Luckily, I have a great chiropractor and I managed to connect with a fantastically skilled massage therapist who worked wonders, but I really have to give my body the credit it's due. I was truly humbled and amazed by not only the intensity of the injury (which at one point had me wondering if was going to have to call for help) but also the beauty and power of the human body, in its ability both to protect, and to heal.
I had been told of this so-called "so-as" muscle by a woman I used to see for massage, years ago. She used to tell me mine were both tight, problem areas needing attention, and I heard this from her frequently enough that you'd think I would have at least taken it upon myself to learn that this extremely important muscle's name is actually the "psoas", not to mention where it is and what it does and how it works and why it matters. But I didn't learn that back then, and I didn't really make a lot of important connections about what she was telling at the time, and I do have my reasons for that. Some of them I know, and some of them I'm still finding out.
Anyway, so today was my first ski run since the injury. I was told it would be bad for a few days to a week, and then "vulnerable" for another 6-8 weeks. Fortunately, that vulnerability has been...um, subtle, but it so happens that the psoas is one of the most important muscles in the human body, so I've been aware of this area of weakness, you might say... Nonetheless, I went for a pretty long, pretty steady ski run today, and I've been feeling it since I got back home. Strangely, one of most notable things I've been feeling besides a worrisome tightness in both of my hips is just downright heart-broken, which is actually a highly atypical way for me to feel after doing something I love more than just about anything there is to do in this world. It makes no sense, I don't get it. So after enduring a stupid evening of tender misery, I buoyed myself up enough to do a little research via search engine, on the first two words that came to mind: "psoas grief". Sometimes these things are connected, ya know? Someone must know something that might help.
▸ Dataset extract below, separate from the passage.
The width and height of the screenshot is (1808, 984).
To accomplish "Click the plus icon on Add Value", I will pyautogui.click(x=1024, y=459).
What I found wasn't all that surprising, but it was illuminating, and something of a comfort. I'll be mulling it all over for a while, because it got me to thinking about the connections between psoas troubles that might be caused by sitting all day (say, at an office type job), and psoas troubles that might be related to some kind of trauma, and how tricky it can be to get to the heart of a problem that lies somewhere between your physical reality and your emotional existence. The "shaking" release that's described in a couple of the articles is something I've experienced, during massage or in a safe state of rest...and while I'd always perceived it as release of tension, it makes a lot more sense to me, now.
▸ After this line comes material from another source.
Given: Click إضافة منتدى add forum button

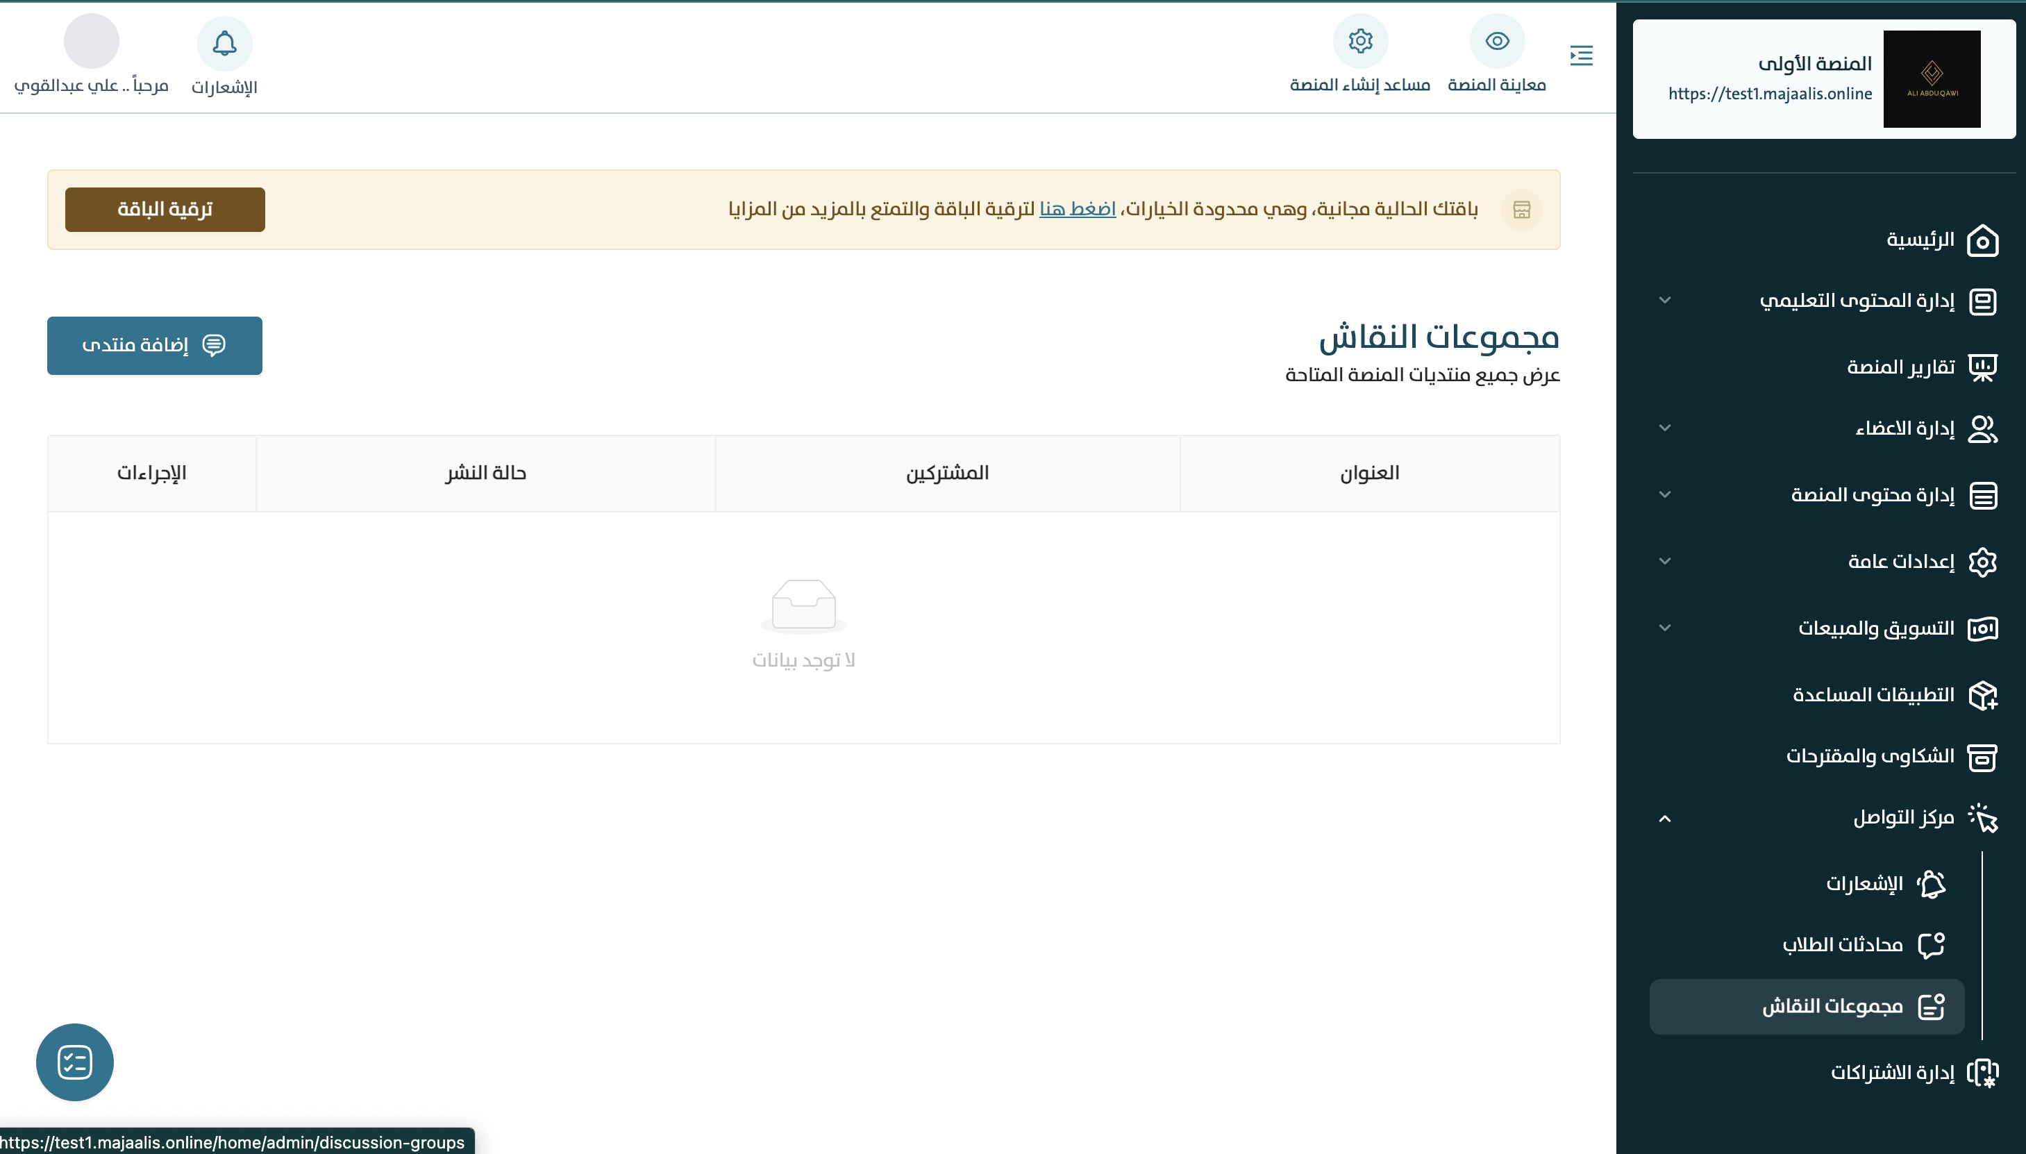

A safe state of rest... is pretty hard to come by for most folks these days. I don't expect to find one myself tonight, but I'd better at least head in that direction. The laundry's in the dryer, which unfortunately I forgot to actually turn on, and here's some further reading, in case you find yourself vaguely interested. Oh and by the way, the psoas is involved in all sorts of stuff besides just flexing your hips--it's a key player in lower back pain, posture, stride, even knees and ankles, etc. It's kind of a big deal.